Louis knows that his All World Band is the best in the business. And what you hear is more than just their virtuosity, it’s their comfort and intellectual thoroughness with the genre. “Coconut Dream” is filled with moments of jubilance and character that displays Atlas’s evolution and comfort level as a Reggae musician.
It wasn’t always like this, he recalls: “One day at a rehearsal I was doing a cover song and trying to sound Jamaican. One of the musicians said, ‘You sound like a mouse. Just sing it like yourself.’ That was really good advice because, man, you really can’t fake anything. If you do, it looks and sounds exactly that - fake. I learned right away that the only thing that works for you and the audience is truth.”

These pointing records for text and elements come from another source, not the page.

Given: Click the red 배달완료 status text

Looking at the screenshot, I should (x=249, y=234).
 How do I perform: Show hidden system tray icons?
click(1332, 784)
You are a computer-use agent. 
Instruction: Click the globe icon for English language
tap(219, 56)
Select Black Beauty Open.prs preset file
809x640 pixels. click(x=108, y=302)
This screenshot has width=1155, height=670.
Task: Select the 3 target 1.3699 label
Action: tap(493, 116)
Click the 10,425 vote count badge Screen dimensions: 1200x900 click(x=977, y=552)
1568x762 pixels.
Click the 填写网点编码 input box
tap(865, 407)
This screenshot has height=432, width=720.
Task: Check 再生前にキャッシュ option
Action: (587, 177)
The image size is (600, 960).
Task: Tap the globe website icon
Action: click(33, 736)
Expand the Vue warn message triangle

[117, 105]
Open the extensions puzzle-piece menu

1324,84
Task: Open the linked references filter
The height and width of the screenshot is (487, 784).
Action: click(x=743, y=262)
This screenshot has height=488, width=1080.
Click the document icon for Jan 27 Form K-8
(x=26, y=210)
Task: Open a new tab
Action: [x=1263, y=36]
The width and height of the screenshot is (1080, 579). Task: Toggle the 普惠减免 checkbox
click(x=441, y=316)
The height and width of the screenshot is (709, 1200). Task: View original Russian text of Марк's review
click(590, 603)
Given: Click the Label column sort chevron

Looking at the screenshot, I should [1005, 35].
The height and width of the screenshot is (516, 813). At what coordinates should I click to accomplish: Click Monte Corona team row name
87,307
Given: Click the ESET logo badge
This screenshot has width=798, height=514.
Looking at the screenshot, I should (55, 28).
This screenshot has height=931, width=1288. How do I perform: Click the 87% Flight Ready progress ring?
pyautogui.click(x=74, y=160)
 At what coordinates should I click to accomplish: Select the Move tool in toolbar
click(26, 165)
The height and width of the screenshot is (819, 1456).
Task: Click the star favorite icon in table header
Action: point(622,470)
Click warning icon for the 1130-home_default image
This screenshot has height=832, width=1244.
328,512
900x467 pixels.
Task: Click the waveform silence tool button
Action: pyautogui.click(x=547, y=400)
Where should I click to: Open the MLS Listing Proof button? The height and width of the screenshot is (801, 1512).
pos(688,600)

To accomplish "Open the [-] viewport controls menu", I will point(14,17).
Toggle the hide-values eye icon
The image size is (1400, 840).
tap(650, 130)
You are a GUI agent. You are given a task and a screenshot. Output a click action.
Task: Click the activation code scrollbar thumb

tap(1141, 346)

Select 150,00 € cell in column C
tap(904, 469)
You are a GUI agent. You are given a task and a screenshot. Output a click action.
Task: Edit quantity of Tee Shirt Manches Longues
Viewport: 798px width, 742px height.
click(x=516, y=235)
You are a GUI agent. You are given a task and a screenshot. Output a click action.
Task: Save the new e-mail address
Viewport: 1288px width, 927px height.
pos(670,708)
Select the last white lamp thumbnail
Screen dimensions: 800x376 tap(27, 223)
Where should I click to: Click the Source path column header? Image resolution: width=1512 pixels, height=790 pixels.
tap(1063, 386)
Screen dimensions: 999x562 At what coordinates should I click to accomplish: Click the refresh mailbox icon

And the truth echoes throughout as Louis sells his brand of Reggae so convincingly on “Coconut Dream,” which is a record flavored with a constant joyful undercurrent. Louis is a songwriter and singer of great restraint and range.
He abandons any hint of being self-conscious (witness the tuneful yet cheeky track “I Love My Work”) and remains unabashedly romantic throughout (“Into My Life”). Louis’s passion is contagious, and that passion is infused in the playing on and the production of “Coconut Dream.”
Louis’s passion, truth and belief in the power of Reggae music is on full display on “Coconut Dream.” It is a gift for the ears of every listener.